__EXERCISE DETAILS__
If a line in the data holds the string "will", list it.

__Records from a data collection__
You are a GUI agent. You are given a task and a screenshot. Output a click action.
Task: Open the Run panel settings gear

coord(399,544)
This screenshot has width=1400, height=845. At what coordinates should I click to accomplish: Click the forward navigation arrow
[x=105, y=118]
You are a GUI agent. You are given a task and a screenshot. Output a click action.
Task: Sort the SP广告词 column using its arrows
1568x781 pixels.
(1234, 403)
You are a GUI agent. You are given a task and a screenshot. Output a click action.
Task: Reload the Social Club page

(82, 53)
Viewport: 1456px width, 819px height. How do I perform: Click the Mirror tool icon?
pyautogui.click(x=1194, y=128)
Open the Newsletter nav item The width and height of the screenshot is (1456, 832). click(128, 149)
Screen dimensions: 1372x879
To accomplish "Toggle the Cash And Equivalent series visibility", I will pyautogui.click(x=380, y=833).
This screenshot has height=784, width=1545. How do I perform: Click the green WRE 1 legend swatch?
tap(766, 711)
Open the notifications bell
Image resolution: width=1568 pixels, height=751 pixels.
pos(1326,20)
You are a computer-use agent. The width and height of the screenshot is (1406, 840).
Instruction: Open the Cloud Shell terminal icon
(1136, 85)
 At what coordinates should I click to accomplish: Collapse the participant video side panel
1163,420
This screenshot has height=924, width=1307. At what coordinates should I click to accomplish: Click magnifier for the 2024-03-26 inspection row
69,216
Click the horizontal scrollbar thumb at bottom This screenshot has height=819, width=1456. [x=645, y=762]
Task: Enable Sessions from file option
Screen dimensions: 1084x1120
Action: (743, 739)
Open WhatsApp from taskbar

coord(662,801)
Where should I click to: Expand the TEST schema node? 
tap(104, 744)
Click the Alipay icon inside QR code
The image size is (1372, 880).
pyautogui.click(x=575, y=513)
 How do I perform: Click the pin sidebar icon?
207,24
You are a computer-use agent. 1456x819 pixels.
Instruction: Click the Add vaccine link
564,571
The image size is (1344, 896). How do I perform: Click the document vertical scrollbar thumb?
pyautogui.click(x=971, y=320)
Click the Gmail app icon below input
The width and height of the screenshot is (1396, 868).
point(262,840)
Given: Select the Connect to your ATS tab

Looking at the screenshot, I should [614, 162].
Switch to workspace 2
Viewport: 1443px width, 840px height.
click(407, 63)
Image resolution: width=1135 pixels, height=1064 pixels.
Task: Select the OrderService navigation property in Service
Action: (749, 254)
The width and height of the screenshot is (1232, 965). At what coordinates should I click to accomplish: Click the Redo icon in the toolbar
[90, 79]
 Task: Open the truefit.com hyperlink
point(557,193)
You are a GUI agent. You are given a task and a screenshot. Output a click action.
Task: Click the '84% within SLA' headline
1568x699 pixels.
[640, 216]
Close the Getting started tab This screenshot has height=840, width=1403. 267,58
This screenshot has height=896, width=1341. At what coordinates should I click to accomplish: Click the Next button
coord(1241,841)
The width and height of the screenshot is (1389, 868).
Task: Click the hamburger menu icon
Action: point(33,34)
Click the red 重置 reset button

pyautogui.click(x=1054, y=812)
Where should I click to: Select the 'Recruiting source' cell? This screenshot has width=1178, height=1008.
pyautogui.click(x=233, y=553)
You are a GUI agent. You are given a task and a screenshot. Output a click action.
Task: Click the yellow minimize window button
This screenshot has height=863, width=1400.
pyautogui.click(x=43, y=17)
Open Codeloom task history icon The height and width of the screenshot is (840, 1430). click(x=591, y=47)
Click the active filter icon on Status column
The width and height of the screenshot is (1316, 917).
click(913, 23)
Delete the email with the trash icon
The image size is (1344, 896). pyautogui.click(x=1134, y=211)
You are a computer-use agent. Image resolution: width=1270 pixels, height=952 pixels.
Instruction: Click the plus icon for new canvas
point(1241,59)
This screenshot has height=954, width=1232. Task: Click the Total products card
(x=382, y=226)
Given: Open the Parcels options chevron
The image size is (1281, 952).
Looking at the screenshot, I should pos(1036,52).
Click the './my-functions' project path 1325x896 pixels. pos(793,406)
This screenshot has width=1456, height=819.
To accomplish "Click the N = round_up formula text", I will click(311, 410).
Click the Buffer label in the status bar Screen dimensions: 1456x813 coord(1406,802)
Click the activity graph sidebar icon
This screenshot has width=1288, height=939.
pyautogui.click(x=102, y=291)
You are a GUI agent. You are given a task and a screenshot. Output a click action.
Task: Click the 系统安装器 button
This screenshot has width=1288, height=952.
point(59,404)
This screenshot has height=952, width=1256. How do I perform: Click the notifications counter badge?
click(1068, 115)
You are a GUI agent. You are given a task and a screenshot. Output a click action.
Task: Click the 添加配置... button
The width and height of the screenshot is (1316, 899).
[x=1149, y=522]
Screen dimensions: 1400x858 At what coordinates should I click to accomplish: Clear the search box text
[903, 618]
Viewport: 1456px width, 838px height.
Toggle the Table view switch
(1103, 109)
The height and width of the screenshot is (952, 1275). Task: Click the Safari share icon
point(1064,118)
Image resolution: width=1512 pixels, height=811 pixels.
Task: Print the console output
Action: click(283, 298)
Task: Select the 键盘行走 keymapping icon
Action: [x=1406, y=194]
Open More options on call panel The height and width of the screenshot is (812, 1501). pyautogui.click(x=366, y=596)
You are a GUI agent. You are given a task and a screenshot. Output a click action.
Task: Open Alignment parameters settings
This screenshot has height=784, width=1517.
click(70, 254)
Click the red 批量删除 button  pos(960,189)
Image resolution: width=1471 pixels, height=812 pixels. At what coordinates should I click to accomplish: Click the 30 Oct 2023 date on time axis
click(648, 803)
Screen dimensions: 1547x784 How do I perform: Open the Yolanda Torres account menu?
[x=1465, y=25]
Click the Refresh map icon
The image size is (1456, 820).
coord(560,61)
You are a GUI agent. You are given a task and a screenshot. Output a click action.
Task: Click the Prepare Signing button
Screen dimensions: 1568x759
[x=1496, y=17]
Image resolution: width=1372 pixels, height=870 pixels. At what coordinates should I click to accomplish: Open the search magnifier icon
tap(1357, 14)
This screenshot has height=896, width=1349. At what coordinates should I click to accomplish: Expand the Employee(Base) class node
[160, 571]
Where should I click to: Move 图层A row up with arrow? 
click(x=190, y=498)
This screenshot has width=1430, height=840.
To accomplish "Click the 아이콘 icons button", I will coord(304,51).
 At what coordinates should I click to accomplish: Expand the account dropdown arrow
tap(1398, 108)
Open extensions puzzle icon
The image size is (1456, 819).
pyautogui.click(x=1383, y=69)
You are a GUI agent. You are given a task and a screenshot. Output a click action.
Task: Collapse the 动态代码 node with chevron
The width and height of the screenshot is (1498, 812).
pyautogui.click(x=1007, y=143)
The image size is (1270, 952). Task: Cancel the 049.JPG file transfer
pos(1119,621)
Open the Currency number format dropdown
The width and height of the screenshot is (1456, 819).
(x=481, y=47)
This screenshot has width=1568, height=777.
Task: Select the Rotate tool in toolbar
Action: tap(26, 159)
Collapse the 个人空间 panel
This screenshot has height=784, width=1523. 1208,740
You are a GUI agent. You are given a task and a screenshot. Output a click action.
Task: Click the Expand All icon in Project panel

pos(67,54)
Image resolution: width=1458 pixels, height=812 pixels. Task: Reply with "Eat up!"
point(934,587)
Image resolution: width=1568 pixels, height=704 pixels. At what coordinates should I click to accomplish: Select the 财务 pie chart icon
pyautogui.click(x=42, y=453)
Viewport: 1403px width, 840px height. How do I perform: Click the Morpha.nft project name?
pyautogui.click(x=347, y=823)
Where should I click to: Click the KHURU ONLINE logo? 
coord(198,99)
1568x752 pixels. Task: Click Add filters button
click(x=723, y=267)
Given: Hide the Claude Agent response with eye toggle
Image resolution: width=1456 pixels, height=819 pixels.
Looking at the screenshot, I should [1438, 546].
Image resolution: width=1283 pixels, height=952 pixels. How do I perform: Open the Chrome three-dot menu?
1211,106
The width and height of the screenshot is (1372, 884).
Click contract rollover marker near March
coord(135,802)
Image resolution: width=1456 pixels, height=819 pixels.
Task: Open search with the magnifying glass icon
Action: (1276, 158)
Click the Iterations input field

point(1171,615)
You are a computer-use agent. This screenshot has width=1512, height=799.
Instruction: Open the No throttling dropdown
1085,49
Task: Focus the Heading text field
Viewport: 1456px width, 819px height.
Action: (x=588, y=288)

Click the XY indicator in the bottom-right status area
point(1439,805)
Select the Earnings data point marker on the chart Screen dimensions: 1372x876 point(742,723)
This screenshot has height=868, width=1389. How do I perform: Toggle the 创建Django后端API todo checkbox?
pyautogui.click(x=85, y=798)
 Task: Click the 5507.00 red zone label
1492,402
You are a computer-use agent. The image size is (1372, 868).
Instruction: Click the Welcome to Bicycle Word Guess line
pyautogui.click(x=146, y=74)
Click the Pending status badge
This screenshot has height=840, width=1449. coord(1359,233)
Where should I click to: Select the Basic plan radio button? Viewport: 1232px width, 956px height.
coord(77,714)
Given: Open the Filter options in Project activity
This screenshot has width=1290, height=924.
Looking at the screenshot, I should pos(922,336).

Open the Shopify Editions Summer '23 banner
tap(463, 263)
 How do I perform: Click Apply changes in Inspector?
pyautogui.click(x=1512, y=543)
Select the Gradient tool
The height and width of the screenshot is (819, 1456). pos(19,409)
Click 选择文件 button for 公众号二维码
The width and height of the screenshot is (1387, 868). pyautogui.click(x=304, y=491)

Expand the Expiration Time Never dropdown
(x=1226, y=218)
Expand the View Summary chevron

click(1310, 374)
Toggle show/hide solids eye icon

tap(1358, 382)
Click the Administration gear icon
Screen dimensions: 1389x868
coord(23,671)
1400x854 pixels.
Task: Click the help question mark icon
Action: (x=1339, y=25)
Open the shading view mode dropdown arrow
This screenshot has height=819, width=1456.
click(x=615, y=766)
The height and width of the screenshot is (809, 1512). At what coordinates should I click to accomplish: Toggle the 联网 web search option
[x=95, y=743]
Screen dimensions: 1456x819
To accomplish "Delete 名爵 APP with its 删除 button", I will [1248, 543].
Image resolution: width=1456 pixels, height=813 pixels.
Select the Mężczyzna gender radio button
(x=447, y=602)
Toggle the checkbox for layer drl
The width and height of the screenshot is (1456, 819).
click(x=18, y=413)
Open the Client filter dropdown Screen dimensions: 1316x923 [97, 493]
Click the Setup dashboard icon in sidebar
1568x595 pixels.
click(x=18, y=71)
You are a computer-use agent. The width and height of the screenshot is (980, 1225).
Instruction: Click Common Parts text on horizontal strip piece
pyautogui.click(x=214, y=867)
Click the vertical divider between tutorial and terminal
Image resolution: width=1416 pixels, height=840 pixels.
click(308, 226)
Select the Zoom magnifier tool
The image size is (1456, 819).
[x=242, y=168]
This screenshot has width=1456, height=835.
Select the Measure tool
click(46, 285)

__SOLUTION BELOW__
To accomplish "Toggle the Cash And Equivalent series visibility", I will pyautogui.click(x=380, y=833).
To accomplish "Click the N = round_up formula text", I will click(311, 410).
To accomplish "Click the 아이콘 icons button", I will coord(304,51).
To accomplish "Delete 名爵 APP with its 删除 button", I will [1248, 543].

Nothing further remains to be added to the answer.